DeHart, Paul J. Unspeakable Cults: An Essay in Christology (Waco, TX: Baylor University Press, 2021).

 

Kaplan, Grant. “Schleiermacher’s Influence on Roman Catholic Thought.” In The Oxford Handbook of Friedrich Schleiermacher, ed. Andrew C. Dole, Shelli M. Poe, and Kevin M. Vander Schel (Oxford: Oxford University Press, 2023), 557-574. 

 

Himes, Michael J. “ʻA Great Theologian of Our Timeʼ: Möhler on Schleiermacher.” Heythrop Journal 37.1 (1996): 24-46.

 

Lamm, Julia A. “The Early Philosophical Roots of Schleiermacher’s Notion of Gefühl, 1788-1794).” Harvard Theological Review 87.1 (1994): 67-105.

 

Lamm, Julia A. “Schleiermacher’s Treatise on Grace.” Harvard Theological Review 101.2 (2008): 133-168.

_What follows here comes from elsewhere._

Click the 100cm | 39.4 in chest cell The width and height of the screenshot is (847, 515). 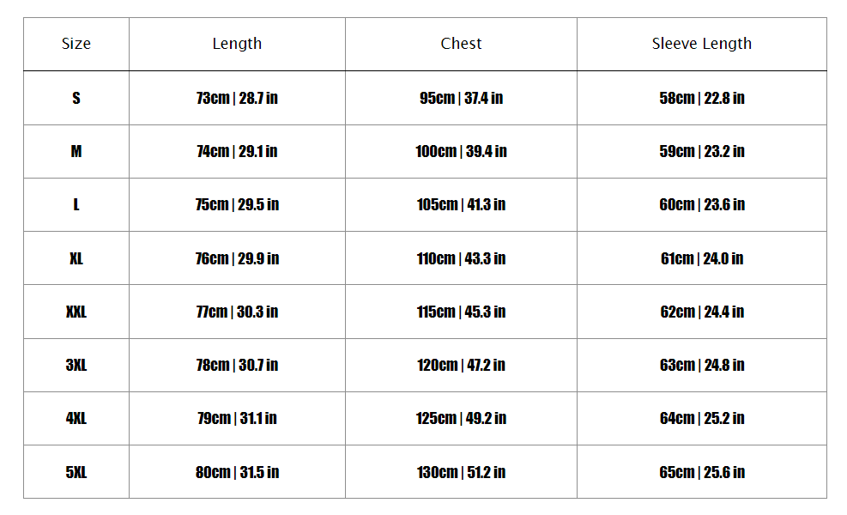point(461,151)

Abstract for Online Program Book (maximum 150 words)

This paper proposes Paul DeHart’s Unspeakable Cults: An Essay in Christology as a launching point for a renewed Schleiermacherian Christology in the twenty-first century. DeHart’s theology offers a key correction of Schleiermacher’s thought, which I analyze through consideration of the incisive and underappreciated critique leveled against Schleiermacher by his Roman Catholic contemporary Johann Adam Möhler. On Möhler,’s account, Schleiermacher’s desire in the Glaubenslehre to avoid theological speculation leaves Schleiermacher with no principled reason to pass beyond postulating an activity of God in relation to the world-system to an activity of God in se. DeHart’s broadly Thomist correction of Schleiermacher preserves the distinctive features of Schleiermacher’s Christology, bringing together a modern historical and scientific consciousness with a consistent Chalcedonianism. DeHart’s theology shows how a contemporary Schleiermacherian Christology offers perhaps unparalleled resources for integrating historical theology, contextual theologies, and key interlocutors in Biblical studies and the critical study of religion.